La finition mate désigne l’aspect de surface appliqué à la couverture d’un livre après son impression. Contrairement à une finition brillante, qui réfléchit fortement la lumière, elle offre un rendu doux, peu réfléchissant et généralement plus sobre. Elle peut être obtenue par le choix d’un papier couché mat ou par l’ajout d’un pelliculage mat, c’est-à-dire d’un film protecteur très fin posé sur la couverture imprimée. Dans l’édition, ce terme concerne donc principalement la fabrication matérielle de l’ouvrage, et non le contenu littéraire du texte. Le choix d’une finition mate participe à l’identité visuelle d’un livre. Elle est souvent retenue pour des romans, des essais, des recueils de poésie ou des ouvrages dont la couverture recherche une apparence élégante, discrète ou contemporaine.

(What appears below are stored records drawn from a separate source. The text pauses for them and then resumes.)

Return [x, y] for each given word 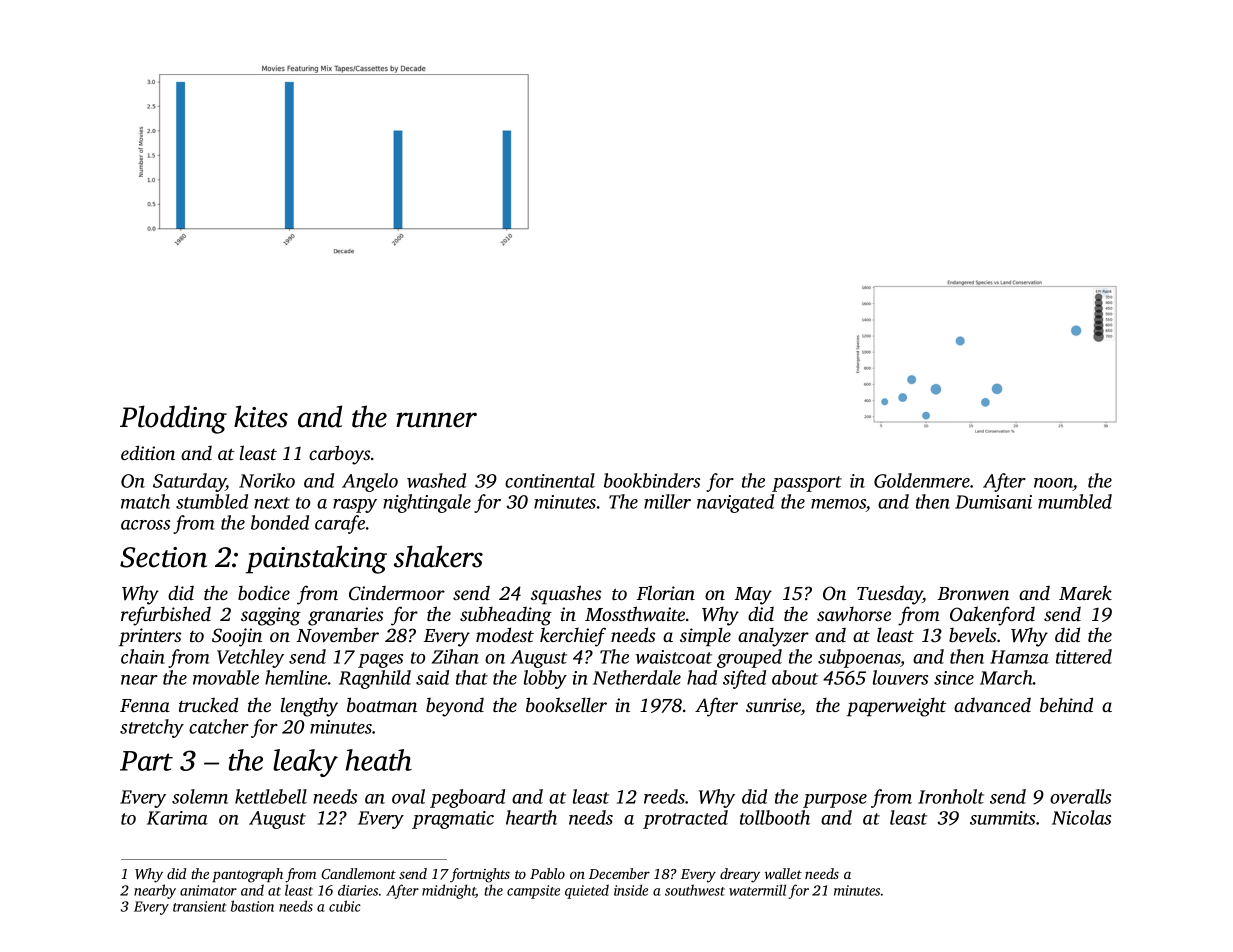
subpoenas [859, 658]
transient [200, 906]
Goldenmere [922, 480]
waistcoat [674, 657]
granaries [345, 616]
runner [436, 420]
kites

Les couleurs y paraissent en général moins éclatantes qu’avec un vernis brillant, mais les aplats, les textures et certaines illustrations peuvent gagner en profondeur. Cette finition limite aussi les reflets sous un éclairage direct, ce qui facilite la lecture des informations imprimées sur la première ou la quatrième de couverture. Sur le plan pratique, une couverture mate peut être plus sensible aux traces de doigts, aux frottements et aux rayures qu’une couverture brillante, selon le type de pelliculage utilisé. Des options de protection renforcée existent toutefois, notamment des pelliculages mats anti-rayures. Le choix doit être discuté avec l’imprimeur, le fabricant ou la maison d’édition, car il influence le coût de production, le rendu des couleurs et la résistance du livre lors de son transport, de sa mise en rayon et de sa manipulation par les lecteurs. Pour un auteur qui envoie un manuscrit, la finition mate n’est habituellement pas un élément déterminant à ce stade : les éditeurs évaluent d’abord le texte, sa cohérence et son adéquation à leur ligne éditoriale. Elle devient pertinente après l’acceptation du projet, au moment de la conception de la couverture et de la préparation technique du livre. Dans le cas de l’autoédition, ce choix relève plus directement de l’auteur, qui doit vérifier les contraintes proposées par la plateforme d’impression, notamment les formats de couverture compatibles et les différences de rendu entre l’écran et le produit imprimé.